Problem requirements
In the copy, include no pictures, but reproduce every record exactly.

= Beginning of Section =

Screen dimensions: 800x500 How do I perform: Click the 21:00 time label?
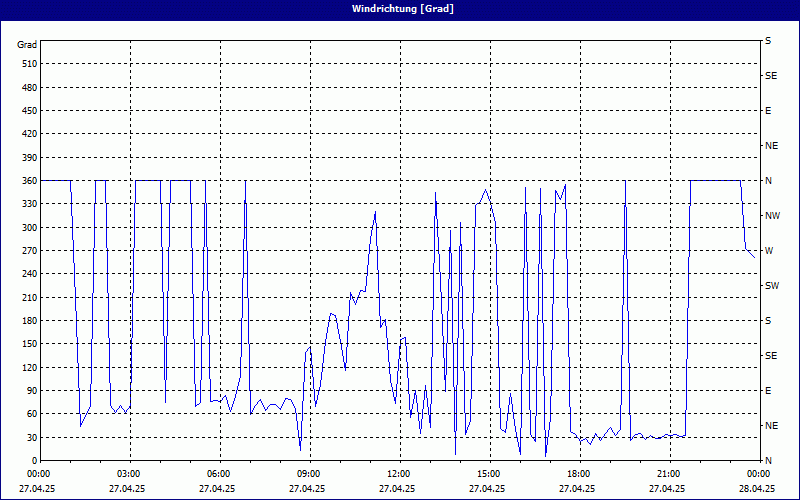(668, 473)
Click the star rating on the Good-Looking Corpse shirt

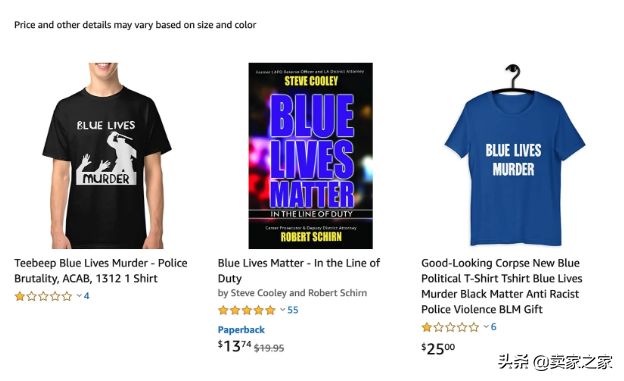[x=450, y=327]
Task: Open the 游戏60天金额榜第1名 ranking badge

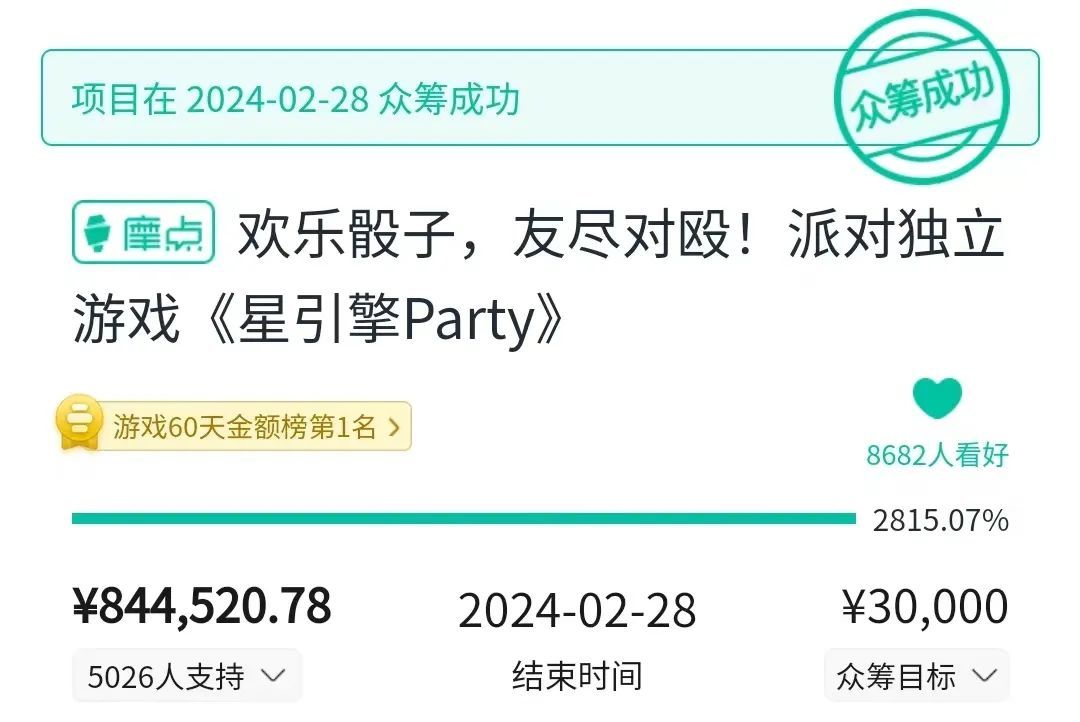Action: pos(244,428)
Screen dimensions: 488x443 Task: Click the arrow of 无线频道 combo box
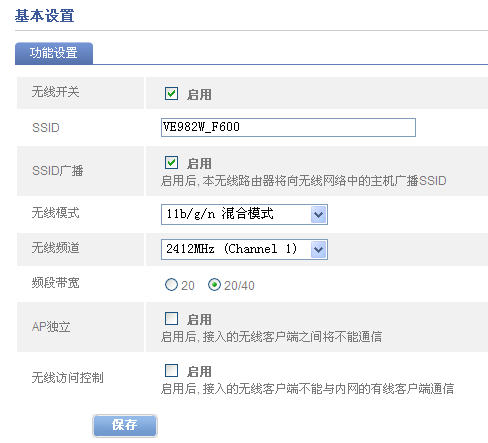tap(319, 249)
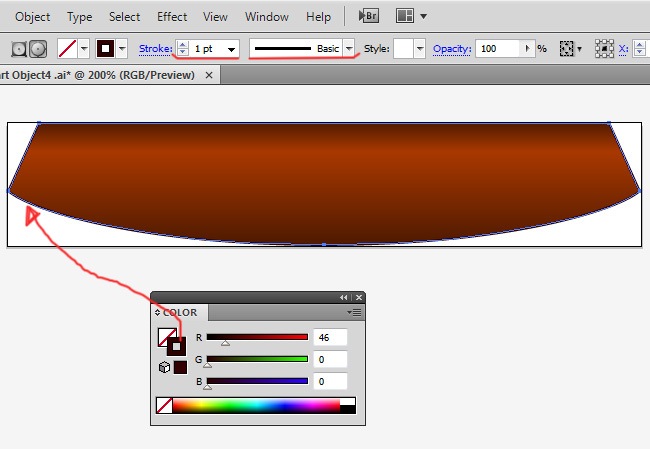Click the out-of-web-color cube icon

[163, 367]
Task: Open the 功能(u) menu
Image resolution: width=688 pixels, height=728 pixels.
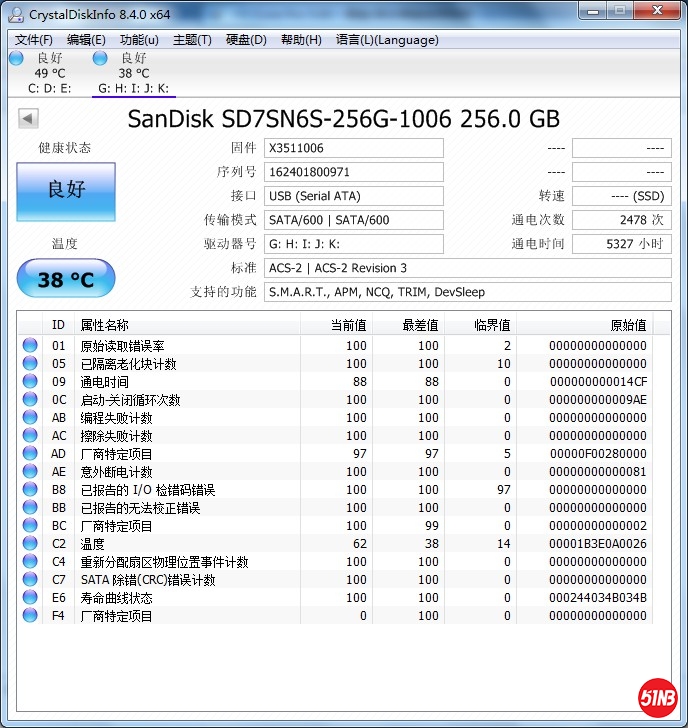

= End of Section =

Answer box
Screen dimensions: 800x500 How do I perform: Click the 21:00 time label?
(668, 473)
Click the star rating on the Good-Looking Corpse shirt

[x=450, y=327]
Task: Open the 游戏60天金额榜第1名 ranking badge

Action: pos(244,428)
Screen dimensions: 488x443 Task: Click the arrow of 无线频道 combo box
tap(319, 249)
Click the out-of-web-color cube icon

[163, 367]
Task: Open the 功能(u) menu
Image resolution: width=688 pixels, height=728 pixels.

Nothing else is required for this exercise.